Taleo also offers a single platform that provides granular access for the ability to meet local needs of a multitude of companies. Stirrup says that they have Fortune 500 clients, including JP Morgan, that leverage Taleo solutions across the globe in 90-plus countries to build a single brand worldwide as well as drive best practices.
What is Now and Next
The talent acquisition market has made several changes and improvements over the last few years. Could this be driving previously untapped markets to get into the talent acquisition game? There has been some recent traction from high-volume industries, including retail, healthcare, and hospitality. Systems are now configurable to the different types of labor—full-time, contingent, volunteer—that these verticals support.
“Retailers previously were more technology lackers, and now are looking to take advantage of some of the tools that are available in the marketplace,” says Gomez. “There’s more adoption in healthcare due to tracking licenses and certification.”
Addressing the needs of contingent workers is playing a major role.
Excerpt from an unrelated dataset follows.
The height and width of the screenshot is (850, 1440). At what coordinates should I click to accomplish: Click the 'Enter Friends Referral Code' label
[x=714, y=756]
Retailers are experiencing the convenience and transparency some solutions provide. “We’re helping to address their hourly needs,” says Stirrup. “Particularly around the holidays, one of our clients needs to hire 65,000 in the period of six weeks. They utilize tools like having candidates automatically schedule interviews to streamline the entire process.”
Perhaps the next innovation for talent acquisition solutions is mobile capability. According to Kenexa research, by 2013 more people will be using smart phones with access to web-based applications than laptops. In fact, in the first three months of 2010, Apple outsold iPhones compared to its computers. With this in mind, Kenexa launched 2x Mobile, which is implemented as an app running on a mobile device. The talent management solution connects to a software-as-a-solution platform so HR managers can handle recruiting, on-boarding and performance management tasks on the go.
Only time will tell how quickly organizations adopt this—or not. Handling talent on mobile devices does have its critics.
“There are specific use cases for mobile phones that make more sense, but to take an entire enterprise application and make it work over phone, I am not sure that’s the right approach,” says Gomez. “I think you need to look at how that application would be used over a mobile device, and then build those specific uses. If I want to simply move a candidate through a hiring process, I can do that over a phone. But the whole process may not make sense.”
Another next generation step for talent acquisition solutions is contact management. According to Bersin’s Talent Acquisition Systems 2010 study, 41 percent of respondents are seeking contact management, and 55 percent are achieving it through their talent acquisition provider. Contact management helps in building strong talent pipelines and establishing long-term relationships with candidates and former employees.
“There’s huge power if you can easily locate different candidates and keep in touch with them,” says Van Klink.
It also allows the opportunity to source high performers in order to fill critical positions and key leadership roles. “Cutting-edge companies are starting to think about it and providing it as a strategic service in their overall talent acquisition group,” says Stirrup.